Воспоминания доставляли боль. Отец опустил голову.
– Сожалею.
Новый порыв сочувствия. Теперь нас сблизила потеря близких. А ведь раньше Урагами Хидео вызывал у меня только ненависть…
– Не стоит, Мидори. Столько воды утекло. И жизнь не остановилась в истязаниях. Говорят ведь, время – лекарство для израненной души. К тому же, Китано умер с честью. Слабые утешения, конечно.
Отец с умилением оглядывал памятник, размеренно бормоча.
– Когда выдается случай, навещаю Китано. Здесь хорошо побыть одному.
– Где он похоронен? Разве не на родине?
– Увы, тело так и не нашли – оно было завалено мертвецами.

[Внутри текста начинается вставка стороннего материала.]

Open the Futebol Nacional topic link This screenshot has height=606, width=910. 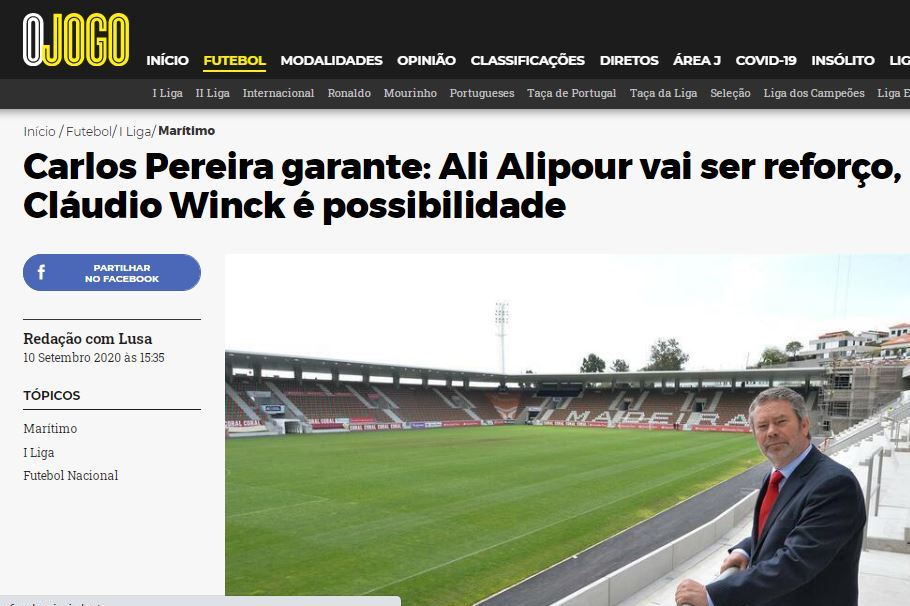point(71,475)
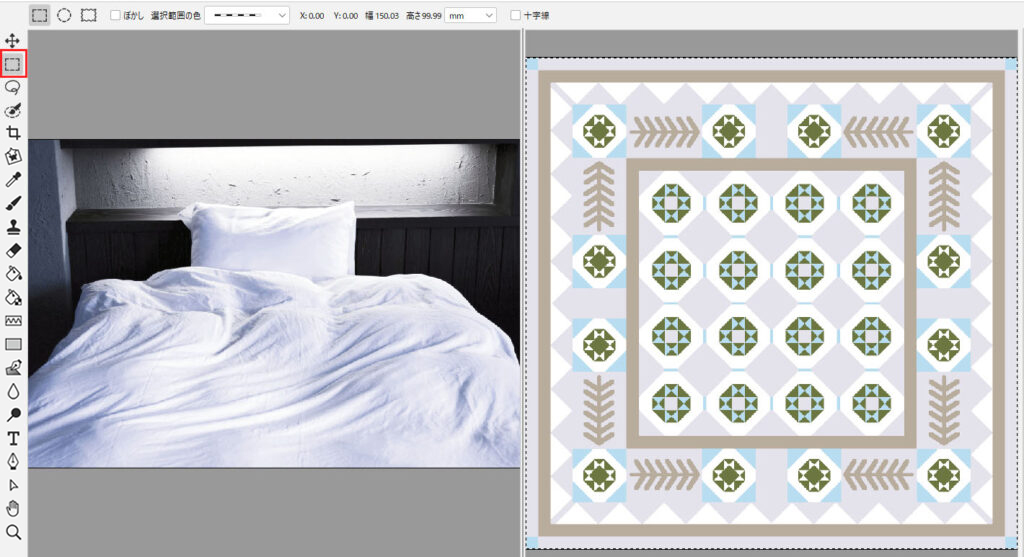Image resolution: width=1024 pixels, height=557 pixels.
Task: Open the mm units dropdown
Action: [470, 15]
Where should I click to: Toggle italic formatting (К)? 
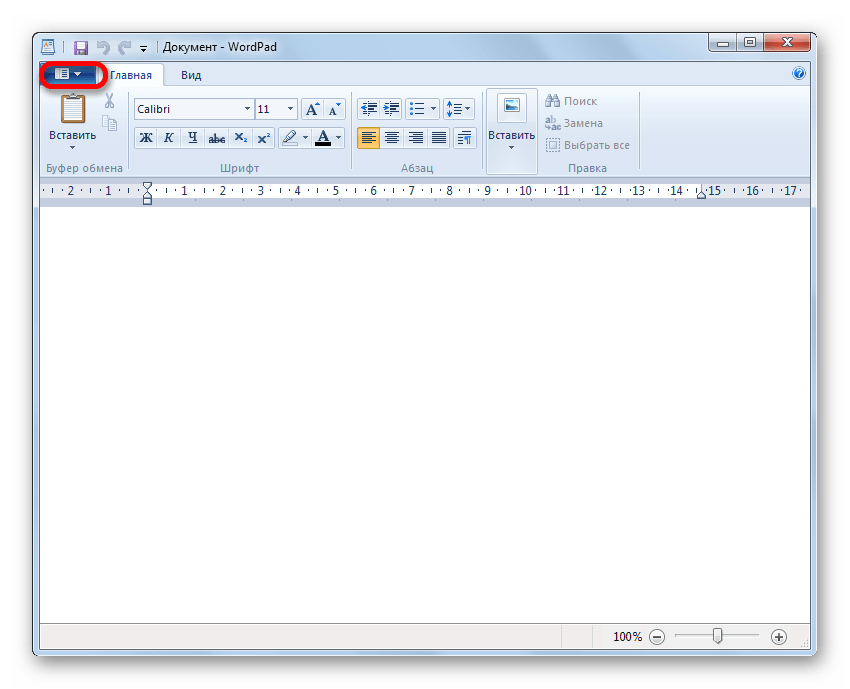click(x=169, y=138)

Проще было сжечь. Так и поступили.
– Твой телохранитель – выходец с Большой Земли, верно?
– Сон Кю Ран? Правильнее выразиться, потомок. Самураи несли с собой погибель и разруху – в основном на Чонгынском полуострове. Большинство людей осталось на пепелище. И лишь четверть моего войска вернулась…
– Ты решил пополнить население за счет притока чужеземцев.
– Требовалось немало столетий, чтобы последствия войны сгладились. Но никто никогда не ждет. Новоявленный сёгун дал добро, и я увез десятки чонгынских семей в Бинсо.
– В рабство?
– Нет, что ты! – смутился правитель Фурано. – Просто дал им выбор – согласились.
– Занятное явление. Ведь идзинам нельзя ступать на нашу землю. Священная же.
– Так не всегда было. На этом настоял Коногава. Видишь ли, наш господин внес немало поправок в законы. Власть его опьянила.
– О чем это ты?
– Признаки везде и всюду. Главное – приглядеться. За две тысячи лет существования бакуфу все становится только хуже. Каждый сталкивается со своими трудностями. Крестьяне живут впроголодь. Неусыпный надзор за численностью населения. Выдуманные обвинения как повод срубить неугодным головы. Разорительные налоги. Слежка за даймё. И так далее…
– Хм, а как это отразилось на Урагами?
– Сёгун боится свержения, как дерево – огня. Каждый второй год я и другие даймё должны проводить в его ставке. На следующий – присылать кого-то из родственников. Помимо прочего.
– Как гостей?
– Заложников, – скрипнув зубами, поправил отец. – И так – без конца. В этом весь санкин котай71. Он опутал нас, как мух в паутине. Потому за столом ты не увидела Нагису. Бедняжка будет в Оме до следующей весны. Потом настанет мой черед.
– Ну, а в общих чертах?..
– Осталось около четырехсот даймё из пятисот. Поскольку доход в десять тысяч коку не каждый имеет. Также отпала нужда в большинстве самураев. Они стали ронинами и разбрелись кто куда. Разбойничают, или покончили с собой, раз больше нет возможности служить тем, кому присягнули. Дзунпей оградил Мэйнан от остального мира и любых вещей, с ним связанных. В особенности это касается вероисповедания. Жестокое восстание на Хорубане72 – тому пример…
– Чем все кончилось?
– Подавлено. Причем – не менее жестоко. Суть в том, что перемены капля за каплей наполняли яростью сердце Рю. Он слишком любил страну. Наблюдать за ее ороговением ему было больно. Я разделял его негодование, однако двадцати лет в пляске со смертью мне хватило. Хотелось покоя. Мой же сын был юн и пылок. За свою несдержанность ему и пришлось поплатиться.
– То есть?
Я давно потеряла счет времени. Позабылись первопричины беседы.
– Рю был дерзок и безрассуден. В открытую порицал бакуфу – и не в тех кругах, где это бы ему сошло с рук. Но до кровопролития не дошло. Иначе он единовременно подписал бы себе смертный приговор. Тогда мы с Дзунпеем еще могли сладить и сошлись на том, что сына просто вышлют. Без права вернуться даже костьми. Так я потерял и его, и доверие сёгуна к Урагами. Однако Рю винить мне не за что.